▶ _Task to carry out_: Output only the lines that run from the line holding "Task: Click the" to the end of the data below, including both ends, without any pictures.

═══ Data for analysis ═══

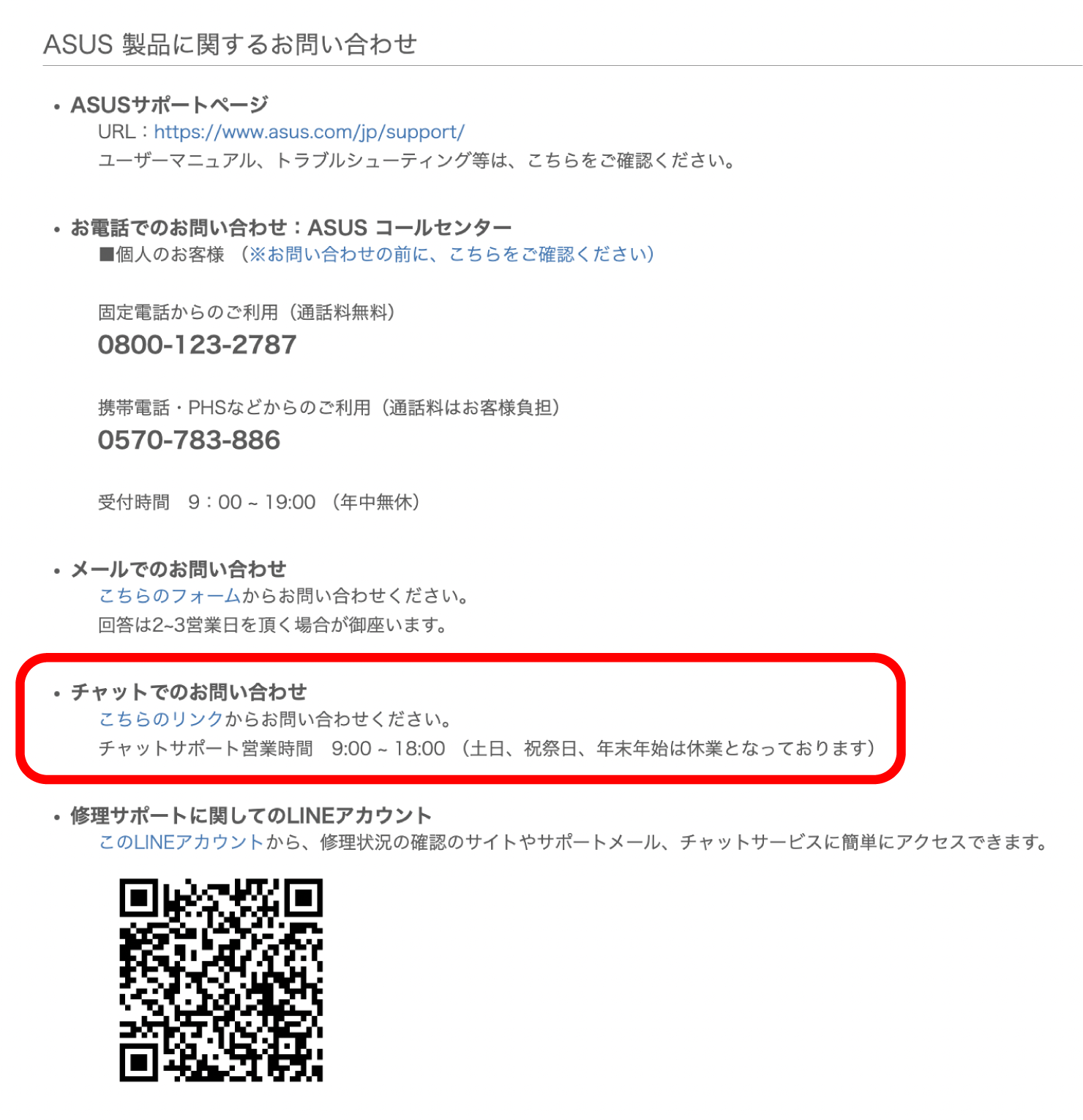Click the 個人のお客様 label
Image resolution: width=1083 pixels, height=1120 pixels.
click(162, 254)
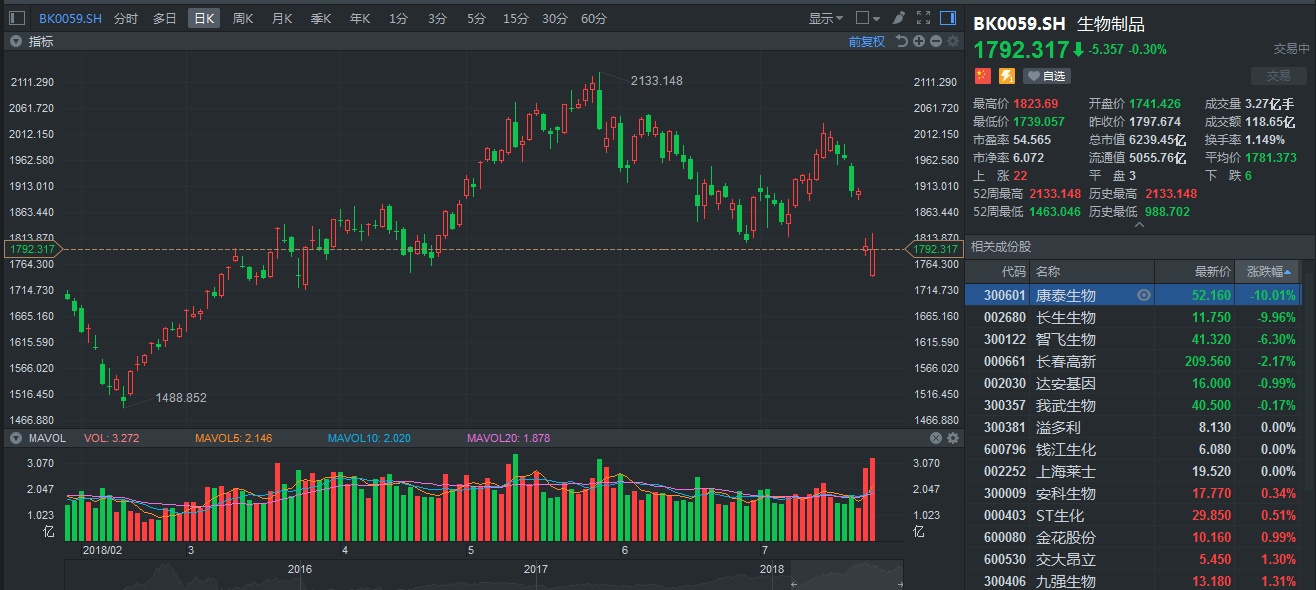The image size is (1316, 590).
Task: Select the drawing brush tool
Action: click(x=899, y=18)
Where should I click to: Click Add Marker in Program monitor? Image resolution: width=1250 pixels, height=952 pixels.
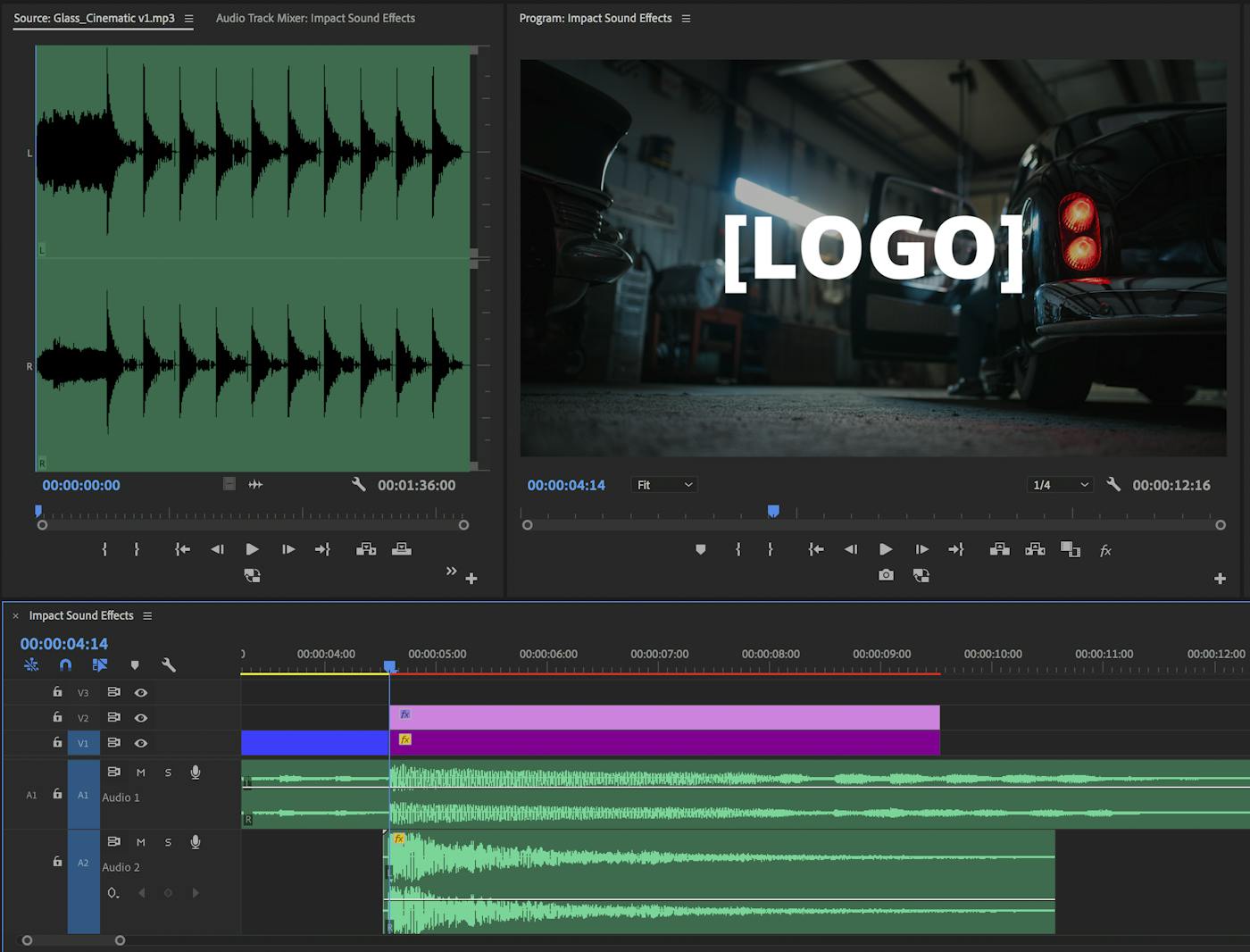(701, 550)
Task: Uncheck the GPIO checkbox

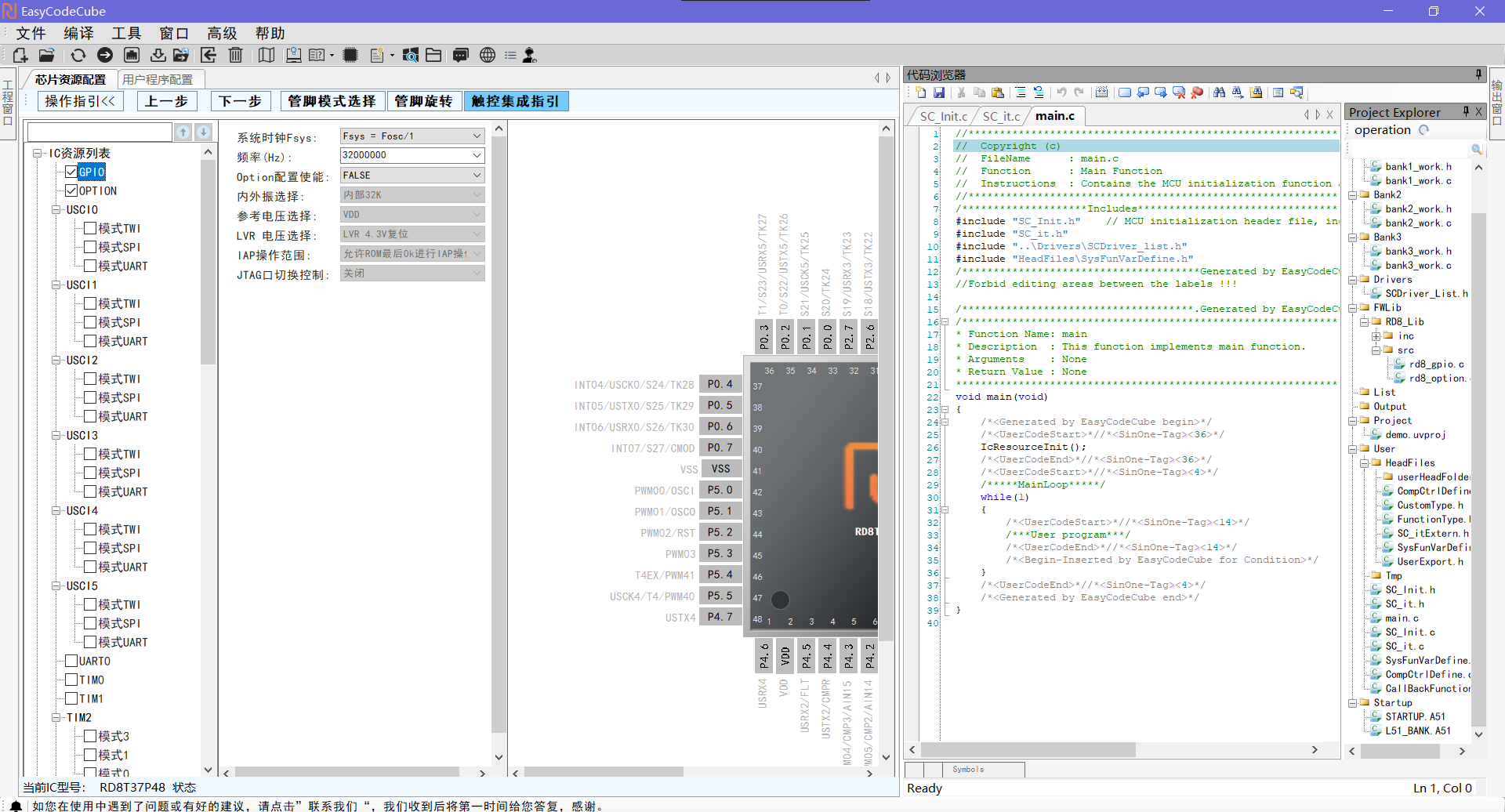Action: pyautogui.click(x=71, y=172)
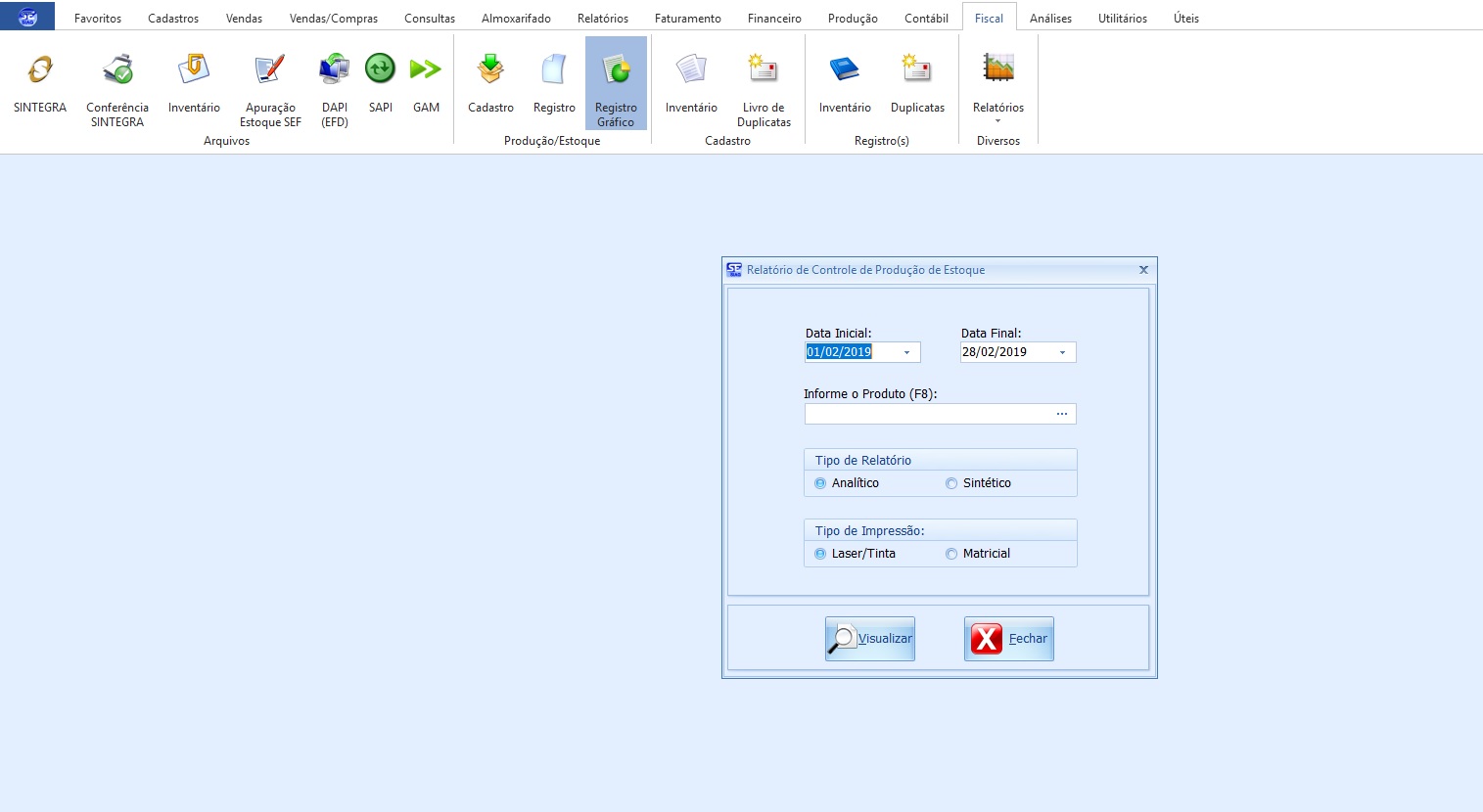Open the SINTEGRA file tool
This screenshot has width=1483, height=812.
[40, 84]
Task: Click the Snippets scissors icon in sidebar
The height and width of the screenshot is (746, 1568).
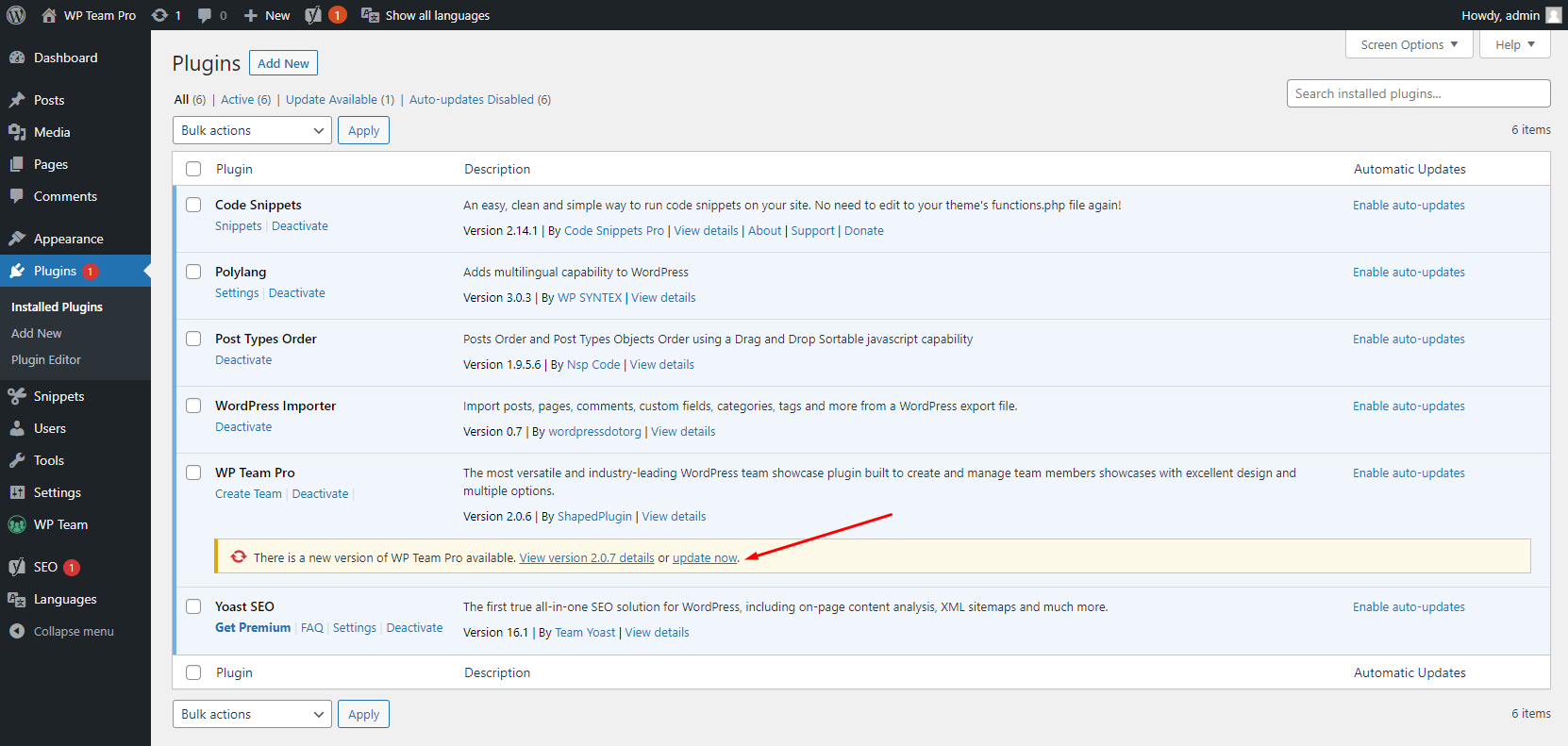Action: pos(17,396)
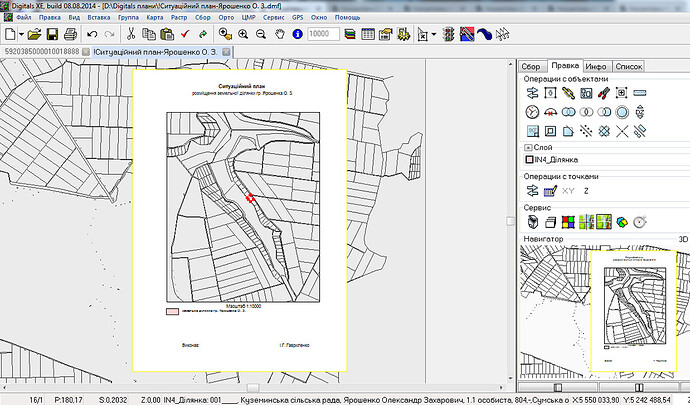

═══

▶ _Answer section_:
Task: Click the Snippets scissors icon in sidebar
The height and width of the screenshot is (746, 1568).
Action: pos(17,396)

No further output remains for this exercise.